I think what makes life so exciting sometimes is the combination of things.  It's the juxtaposition of dark against light, for example, that makes both seem darker and lighter, respectively.  In similar fashion, a witty turn of phrase from the heroine right before the big reveal of the demon behind her provokes a laugh and a shock at the same time, which is always effective.  I would almost add that a similar result is achieved through the side-by-side play of tender moment right before the final action sequence but in my opinion that's been rather overdone lately; see 2012 and tell me if you don't agree. 

A  storm sweeping in at sunrise.

Of course sometimes it's just a combination you haven't tried or thought of yet that results in something fresh and exhilarating.  A polka-dot linen on a pair of Louis Seize armchairs.   Brie and pineapple chutney.  Plaid shorts with a thermal underwear top, although this latter example works best on the body of a 18 or 19 year-old god, and as we all know, pretty much anything on an 18 or 19 year-old in spectacular shape is going to be exhilarating no matter what the combination.  Still, I think you see my point.

Then there's the old and familiar in a new form.  I am currently reading The Little Stranger by Sarah Waters and I must tell you I can't put it down.  A brother and sister with their mother struggle to hold on to a once great stately home now in decline a couple years after the War (WWII), their plight described by a narrator not from the landed gentry -- yes, you're thinking it sounds like another Brideshead, but as I said, this story takes an interesting new path through a recognizable landscape.  As you might imagine, given my taste for stately homes and landed gentry in decline, I am enjoying it thoroughly.

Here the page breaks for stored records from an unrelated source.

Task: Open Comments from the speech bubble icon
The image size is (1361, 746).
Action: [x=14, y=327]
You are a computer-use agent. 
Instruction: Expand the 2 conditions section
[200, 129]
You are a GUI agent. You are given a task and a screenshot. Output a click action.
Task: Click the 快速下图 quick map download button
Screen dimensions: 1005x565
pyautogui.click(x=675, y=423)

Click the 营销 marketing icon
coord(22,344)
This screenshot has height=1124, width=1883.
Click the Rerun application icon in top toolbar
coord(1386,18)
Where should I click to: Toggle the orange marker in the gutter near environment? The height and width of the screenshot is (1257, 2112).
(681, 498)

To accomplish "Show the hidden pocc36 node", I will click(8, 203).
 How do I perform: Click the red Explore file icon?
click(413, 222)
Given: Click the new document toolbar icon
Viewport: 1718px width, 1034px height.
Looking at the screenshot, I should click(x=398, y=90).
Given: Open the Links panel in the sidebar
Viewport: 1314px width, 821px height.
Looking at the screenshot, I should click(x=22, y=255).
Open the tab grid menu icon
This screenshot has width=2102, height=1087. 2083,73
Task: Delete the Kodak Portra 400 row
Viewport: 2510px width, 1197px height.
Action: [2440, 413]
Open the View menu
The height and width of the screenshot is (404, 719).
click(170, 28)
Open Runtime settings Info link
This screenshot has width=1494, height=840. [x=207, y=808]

The point is, it was just this past Thursday while battling traffic to get to Brentwood that I attracted the attention of a young lady in a Porsche who, in order to show her disapproval of my own driving, darted recklessly in and out in front of and beside me, gesticulating wildly.  Oh dear, I thought, knowing how bad days are contagious.  Would I end up catching hers?  Not to mention that with my habit of seeing trends everywhere, as I crept ever more tardy to my destination (on a mission to do good), listening to the news reports coming out of Haiti, it did begin to feel as though life was taking a sudden and terrible turn for the worse.  

But now, since storms have a tendency to blow over around here, we've ended up having a perfectly lovely weekend, with plenty of time to run errands, make a couple trips to the gym, attend a garden party at Rob and Carlos's, have brunch with an old friend, squeeze in a cranial massage and then settle in with a good book, and if a better combination of happy circumstances could be found, I could not tell you.  You might even be tempted to forget that really awful things are going on in the world.  Emphasis on the word might, since you would not (can't) forget that this too is a juxtaposition, the unspeakable suffering and the unexpected joy, the despair and the contentment, going on at the very same time.